Given request -
Extract the lines below verbatim and leave out the pictures.

Records for the exercise -
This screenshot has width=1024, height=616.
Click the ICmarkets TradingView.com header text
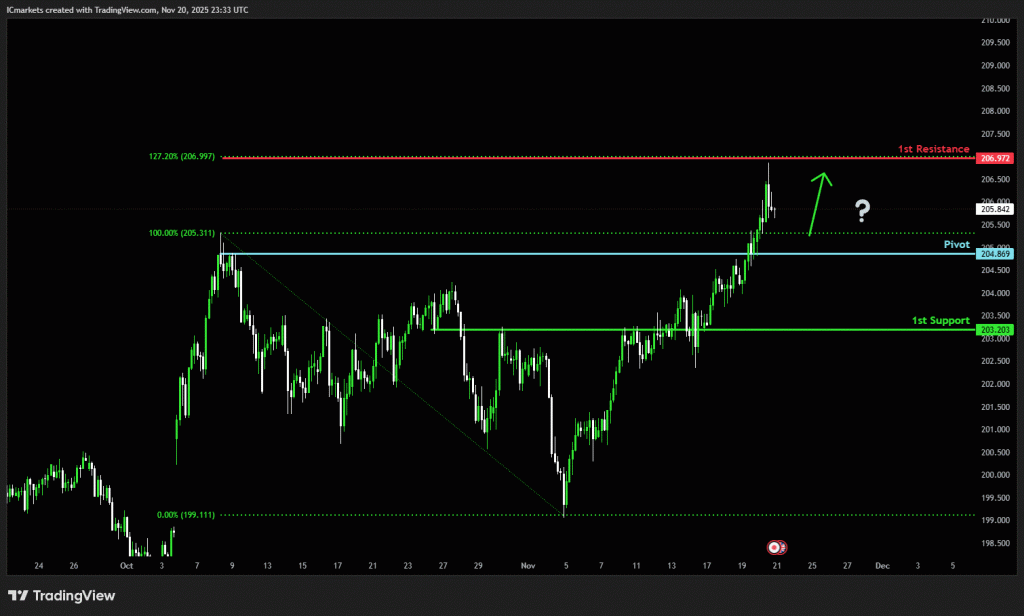(x=128, y=9)
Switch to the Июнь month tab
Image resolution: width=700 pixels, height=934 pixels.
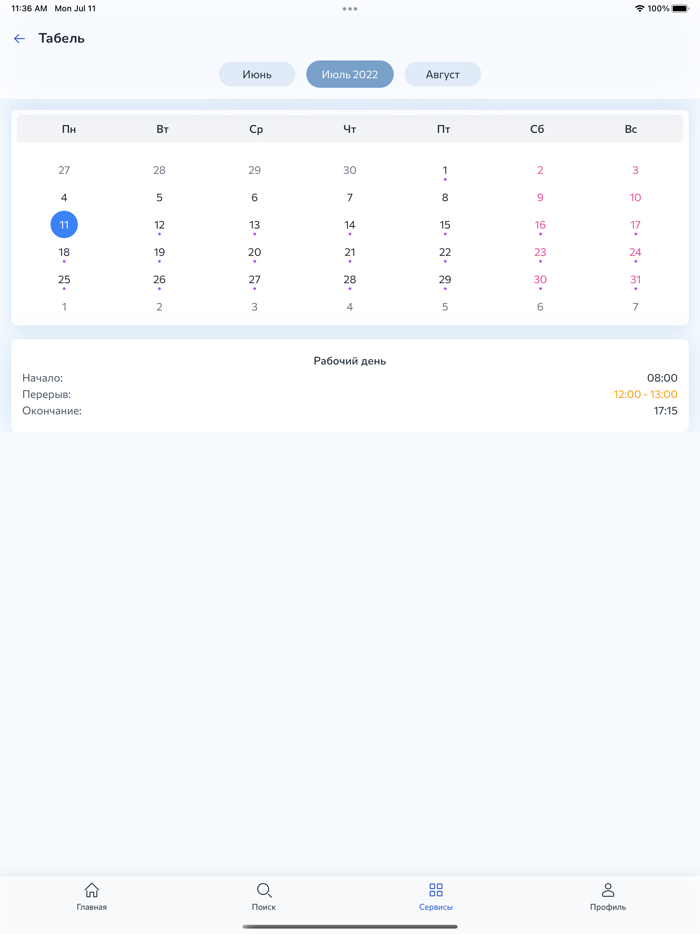tap(257, 75)
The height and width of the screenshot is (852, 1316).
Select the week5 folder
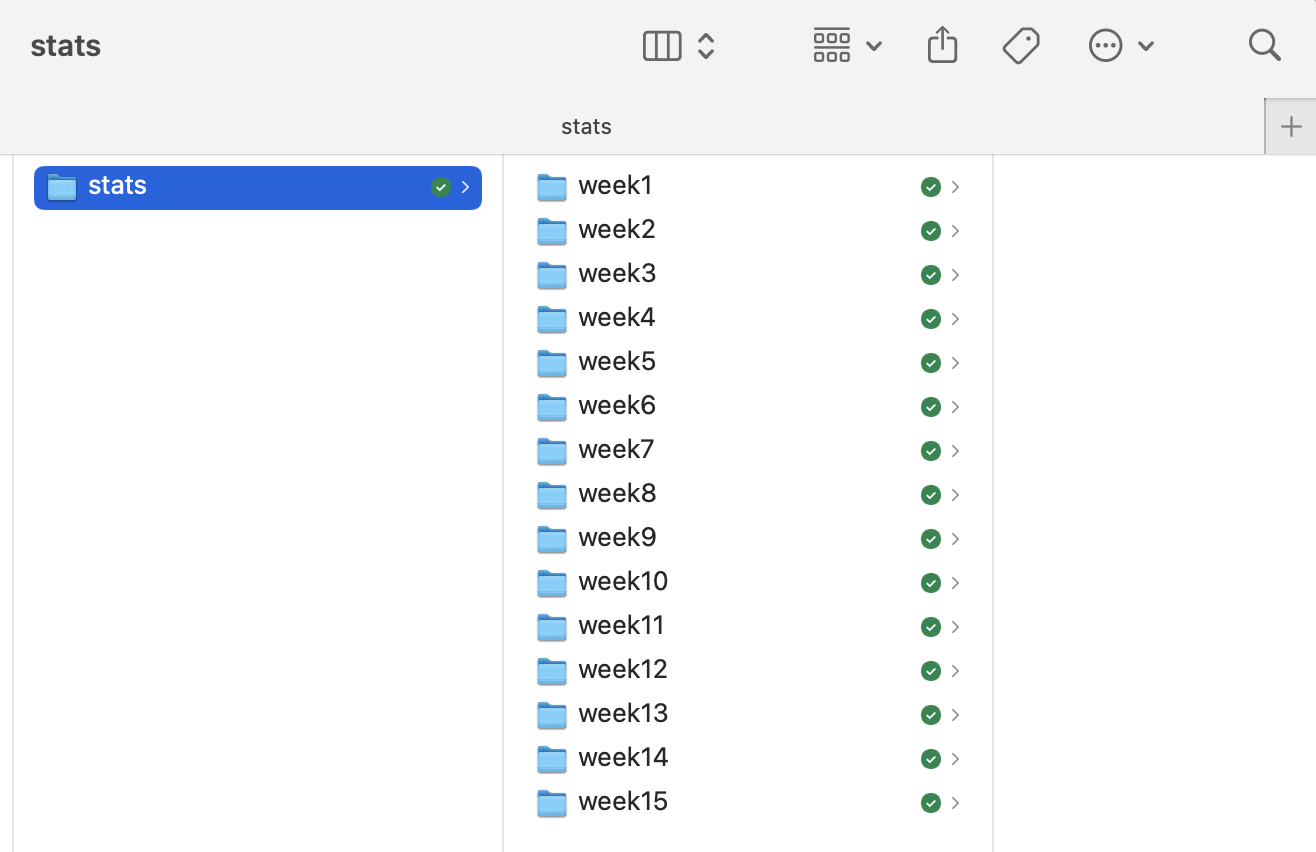[x=617, y=362]
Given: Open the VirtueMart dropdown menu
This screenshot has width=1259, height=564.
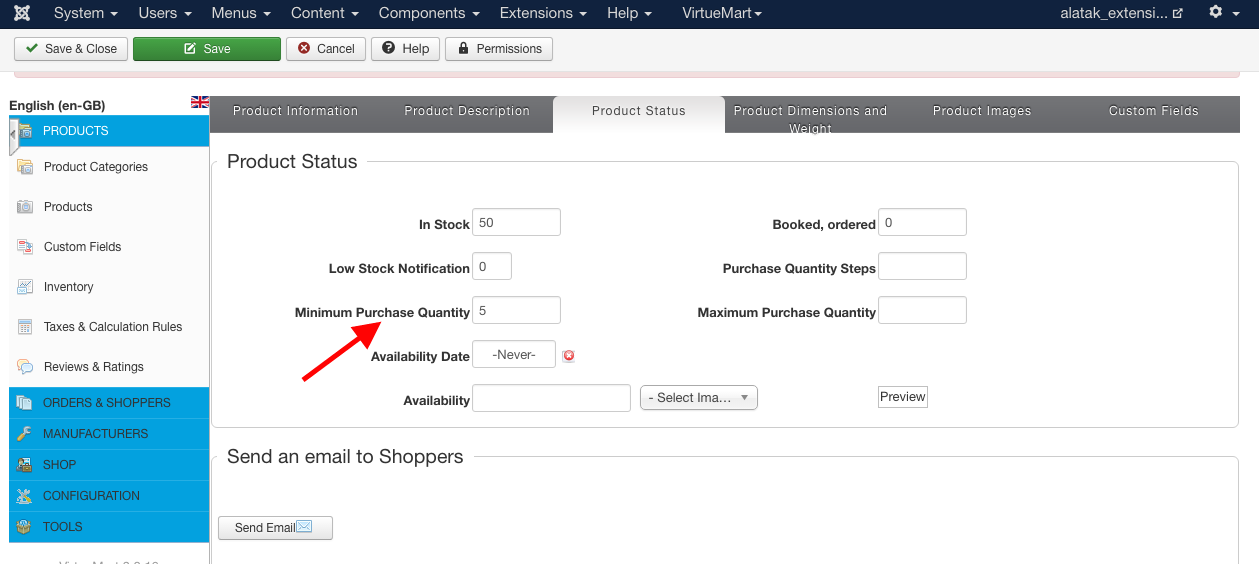Looking at the screenshot, I should [721, 13].
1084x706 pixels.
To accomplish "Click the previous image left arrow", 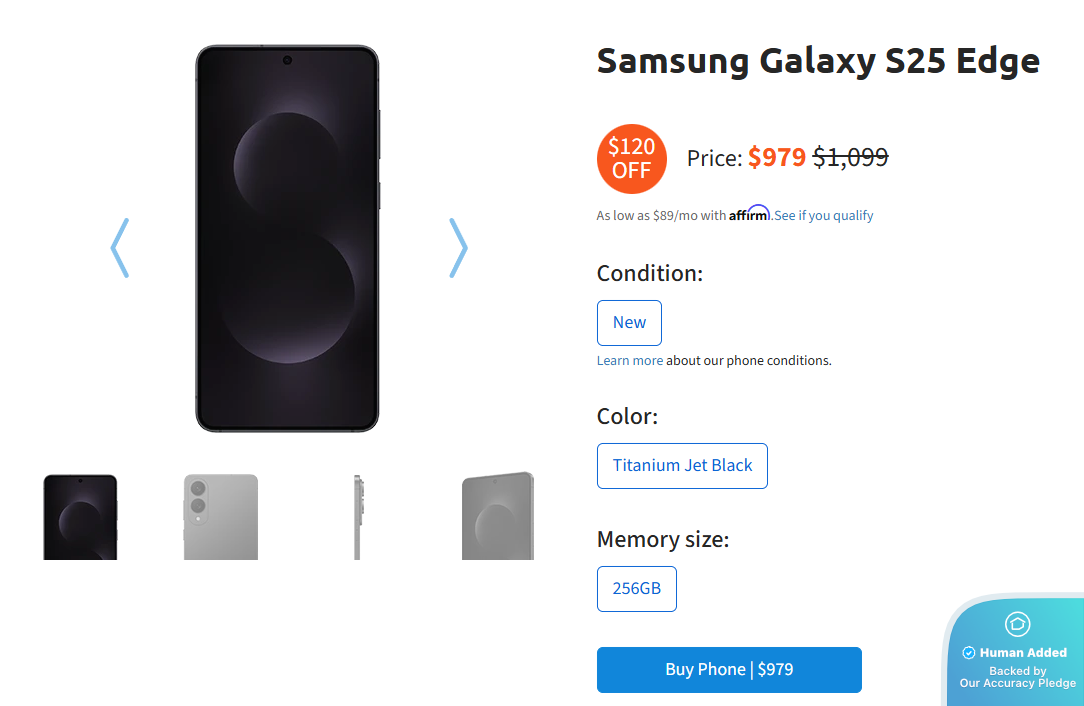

Written answer -
This screenshot has width=1024, height=616.
Click the ICmarkets TradingView.com header text
(x=128, y=9)
Switch to the Июнь month tab
Image resolution: width=700 pixels, height=934 pixels.
tap(257, 75)
The height and width of the screenshot is (852, 1316).
Select the week5 folder
[x=617, y=362]
Given: Open the VirtueMart dropdown menu
This screenshot has width=1259, height=564.
Looking at the screenshot, I should [721, 13].
1084x706 pixels.
To accomplish "Click the previous image left arrow", 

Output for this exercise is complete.